## EXERCISE INSTRUCTIONS
Which lines in the records below contain the word "Choose"? Copy each one.

▼

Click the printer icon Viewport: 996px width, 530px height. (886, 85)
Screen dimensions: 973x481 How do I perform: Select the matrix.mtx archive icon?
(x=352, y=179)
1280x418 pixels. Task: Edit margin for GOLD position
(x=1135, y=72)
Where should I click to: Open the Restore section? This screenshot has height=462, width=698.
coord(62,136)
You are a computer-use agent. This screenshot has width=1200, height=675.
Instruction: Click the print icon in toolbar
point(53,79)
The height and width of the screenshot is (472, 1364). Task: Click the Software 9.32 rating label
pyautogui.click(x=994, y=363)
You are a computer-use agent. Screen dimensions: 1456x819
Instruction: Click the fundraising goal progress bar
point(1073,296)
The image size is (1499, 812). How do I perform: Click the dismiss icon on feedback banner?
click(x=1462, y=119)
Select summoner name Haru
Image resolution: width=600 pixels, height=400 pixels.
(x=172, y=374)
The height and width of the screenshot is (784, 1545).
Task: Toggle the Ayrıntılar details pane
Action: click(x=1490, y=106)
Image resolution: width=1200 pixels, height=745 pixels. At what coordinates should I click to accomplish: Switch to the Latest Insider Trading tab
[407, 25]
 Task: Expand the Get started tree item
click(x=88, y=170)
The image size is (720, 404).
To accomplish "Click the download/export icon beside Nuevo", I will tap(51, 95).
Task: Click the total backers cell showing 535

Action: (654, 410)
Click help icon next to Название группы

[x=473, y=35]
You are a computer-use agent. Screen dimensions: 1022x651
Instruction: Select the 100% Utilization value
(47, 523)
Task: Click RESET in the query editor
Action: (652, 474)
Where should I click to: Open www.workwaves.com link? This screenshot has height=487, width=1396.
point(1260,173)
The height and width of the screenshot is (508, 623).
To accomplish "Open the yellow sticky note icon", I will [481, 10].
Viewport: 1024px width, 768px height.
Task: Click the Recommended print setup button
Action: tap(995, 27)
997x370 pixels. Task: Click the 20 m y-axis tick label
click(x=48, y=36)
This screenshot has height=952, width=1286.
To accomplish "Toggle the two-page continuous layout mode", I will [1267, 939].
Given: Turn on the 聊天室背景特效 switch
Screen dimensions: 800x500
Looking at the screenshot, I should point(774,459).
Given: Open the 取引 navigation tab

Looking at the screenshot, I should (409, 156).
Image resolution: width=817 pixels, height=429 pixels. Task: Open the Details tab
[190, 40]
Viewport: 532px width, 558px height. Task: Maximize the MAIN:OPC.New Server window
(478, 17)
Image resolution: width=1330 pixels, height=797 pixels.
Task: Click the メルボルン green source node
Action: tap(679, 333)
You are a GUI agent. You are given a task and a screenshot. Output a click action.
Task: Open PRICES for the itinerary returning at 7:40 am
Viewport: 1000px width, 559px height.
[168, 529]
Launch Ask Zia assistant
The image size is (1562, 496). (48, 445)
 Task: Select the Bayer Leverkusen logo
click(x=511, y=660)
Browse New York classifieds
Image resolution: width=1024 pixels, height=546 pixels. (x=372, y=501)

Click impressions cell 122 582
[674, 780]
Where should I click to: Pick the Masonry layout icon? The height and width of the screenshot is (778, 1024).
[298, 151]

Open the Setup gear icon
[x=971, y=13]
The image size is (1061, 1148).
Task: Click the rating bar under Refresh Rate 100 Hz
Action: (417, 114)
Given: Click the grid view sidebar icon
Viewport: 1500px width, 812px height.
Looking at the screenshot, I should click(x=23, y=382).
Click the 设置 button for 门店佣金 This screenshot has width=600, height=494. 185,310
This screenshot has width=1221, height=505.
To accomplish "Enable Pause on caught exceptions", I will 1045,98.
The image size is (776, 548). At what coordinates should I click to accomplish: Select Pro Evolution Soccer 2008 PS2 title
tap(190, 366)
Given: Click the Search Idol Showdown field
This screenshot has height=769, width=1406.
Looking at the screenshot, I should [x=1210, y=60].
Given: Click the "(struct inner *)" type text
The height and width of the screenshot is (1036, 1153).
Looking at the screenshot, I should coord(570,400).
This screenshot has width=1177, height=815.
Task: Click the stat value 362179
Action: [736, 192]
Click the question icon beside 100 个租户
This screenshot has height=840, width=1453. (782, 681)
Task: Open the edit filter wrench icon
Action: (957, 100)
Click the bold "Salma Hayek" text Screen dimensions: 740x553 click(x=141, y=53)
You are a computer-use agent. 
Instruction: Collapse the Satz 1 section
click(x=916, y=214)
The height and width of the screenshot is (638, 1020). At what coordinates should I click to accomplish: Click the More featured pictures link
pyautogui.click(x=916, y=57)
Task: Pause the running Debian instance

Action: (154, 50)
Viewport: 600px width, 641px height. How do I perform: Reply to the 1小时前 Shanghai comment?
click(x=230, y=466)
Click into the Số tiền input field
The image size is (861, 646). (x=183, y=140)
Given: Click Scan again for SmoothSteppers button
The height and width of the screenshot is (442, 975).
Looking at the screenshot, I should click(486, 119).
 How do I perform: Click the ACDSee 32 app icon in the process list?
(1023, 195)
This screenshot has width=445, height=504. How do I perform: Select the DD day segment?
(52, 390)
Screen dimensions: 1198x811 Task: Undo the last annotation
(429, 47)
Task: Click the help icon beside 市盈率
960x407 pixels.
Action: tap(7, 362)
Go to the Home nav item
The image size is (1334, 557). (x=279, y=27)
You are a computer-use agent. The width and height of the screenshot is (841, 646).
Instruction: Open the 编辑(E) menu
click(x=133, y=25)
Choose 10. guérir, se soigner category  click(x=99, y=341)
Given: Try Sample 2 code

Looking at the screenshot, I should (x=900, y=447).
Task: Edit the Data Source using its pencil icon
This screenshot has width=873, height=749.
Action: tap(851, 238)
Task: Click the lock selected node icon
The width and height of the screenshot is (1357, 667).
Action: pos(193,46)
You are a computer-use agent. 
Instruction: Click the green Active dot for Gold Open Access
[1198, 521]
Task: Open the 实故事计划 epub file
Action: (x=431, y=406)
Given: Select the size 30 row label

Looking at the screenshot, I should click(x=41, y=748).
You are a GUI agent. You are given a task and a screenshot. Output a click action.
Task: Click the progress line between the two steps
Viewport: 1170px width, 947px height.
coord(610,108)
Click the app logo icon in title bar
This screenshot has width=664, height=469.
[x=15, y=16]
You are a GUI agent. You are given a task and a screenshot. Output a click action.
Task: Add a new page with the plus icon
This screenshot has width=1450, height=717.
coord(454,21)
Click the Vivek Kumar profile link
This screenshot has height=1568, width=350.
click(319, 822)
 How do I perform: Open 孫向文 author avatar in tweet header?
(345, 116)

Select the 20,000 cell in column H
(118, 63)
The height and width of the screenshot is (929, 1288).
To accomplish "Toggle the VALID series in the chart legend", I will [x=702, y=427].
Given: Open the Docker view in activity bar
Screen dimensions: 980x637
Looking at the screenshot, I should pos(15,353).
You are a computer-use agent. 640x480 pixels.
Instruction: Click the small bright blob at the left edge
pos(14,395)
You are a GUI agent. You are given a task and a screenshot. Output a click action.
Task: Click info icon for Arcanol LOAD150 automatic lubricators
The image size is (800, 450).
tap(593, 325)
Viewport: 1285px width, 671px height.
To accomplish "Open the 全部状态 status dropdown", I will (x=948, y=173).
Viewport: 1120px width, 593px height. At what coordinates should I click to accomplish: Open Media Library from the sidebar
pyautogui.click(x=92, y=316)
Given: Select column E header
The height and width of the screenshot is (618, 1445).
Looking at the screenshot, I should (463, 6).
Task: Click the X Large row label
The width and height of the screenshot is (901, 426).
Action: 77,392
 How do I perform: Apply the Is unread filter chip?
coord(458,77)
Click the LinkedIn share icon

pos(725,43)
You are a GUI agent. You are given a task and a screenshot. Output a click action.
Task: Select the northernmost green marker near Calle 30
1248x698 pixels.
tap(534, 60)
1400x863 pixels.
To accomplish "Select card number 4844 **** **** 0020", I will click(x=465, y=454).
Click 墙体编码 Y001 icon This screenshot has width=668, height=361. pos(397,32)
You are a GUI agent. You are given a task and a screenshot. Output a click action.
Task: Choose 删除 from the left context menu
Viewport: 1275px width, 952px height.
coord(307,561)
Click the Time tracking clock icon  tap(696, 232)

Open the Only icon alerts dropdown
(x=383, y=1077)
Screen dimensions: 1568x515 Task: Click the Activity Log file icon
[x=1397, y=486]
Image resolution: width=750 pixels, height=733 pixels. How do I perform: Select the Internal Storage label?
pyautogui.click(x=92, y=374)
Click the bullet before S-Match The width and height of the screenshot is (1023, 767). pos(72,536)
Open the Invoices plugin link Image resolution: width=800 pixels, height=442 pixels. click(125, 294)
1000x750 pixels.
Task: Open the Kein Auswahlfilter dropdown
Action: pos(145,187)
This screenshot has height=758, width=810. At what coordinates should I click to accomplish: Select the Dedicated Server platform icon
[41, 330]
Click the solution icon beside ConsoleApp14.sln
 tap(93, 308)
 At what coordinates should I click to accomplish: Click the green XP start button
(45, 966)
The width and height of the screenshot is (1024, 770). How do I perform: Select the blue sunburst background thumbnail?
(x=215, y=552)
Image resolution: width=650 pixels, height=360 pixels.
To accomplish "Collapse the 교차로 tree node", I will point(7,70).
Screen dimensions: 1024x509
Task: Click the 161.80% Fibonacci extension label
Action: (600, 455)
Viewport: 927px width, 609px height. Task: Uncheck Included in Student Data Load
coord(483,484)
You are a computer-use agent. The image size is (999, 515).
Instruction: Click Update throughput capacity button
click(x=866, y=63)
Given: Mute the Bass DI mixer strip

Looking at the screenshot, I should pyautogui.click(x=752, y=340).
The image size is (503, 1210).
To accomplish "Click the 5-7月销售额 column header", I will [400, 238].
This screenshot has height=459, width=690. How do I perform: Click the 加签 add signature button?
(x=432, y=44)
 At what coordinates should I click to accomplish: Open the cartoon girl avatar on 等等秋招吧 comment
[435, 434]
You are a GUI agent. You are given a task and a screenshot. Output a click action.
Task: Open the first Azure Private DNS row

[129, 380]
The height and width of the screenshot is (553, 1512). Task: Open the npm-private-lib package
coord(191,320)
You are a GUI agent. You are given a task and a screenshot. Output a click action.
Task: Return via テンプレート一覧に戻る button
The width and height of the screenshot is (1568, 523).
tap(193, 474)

▲

## REPLY TO THE TASK
Choose 10. guérir, se soigner category  click(x=99, y=341)
Task: Choose 删除 from the left context menu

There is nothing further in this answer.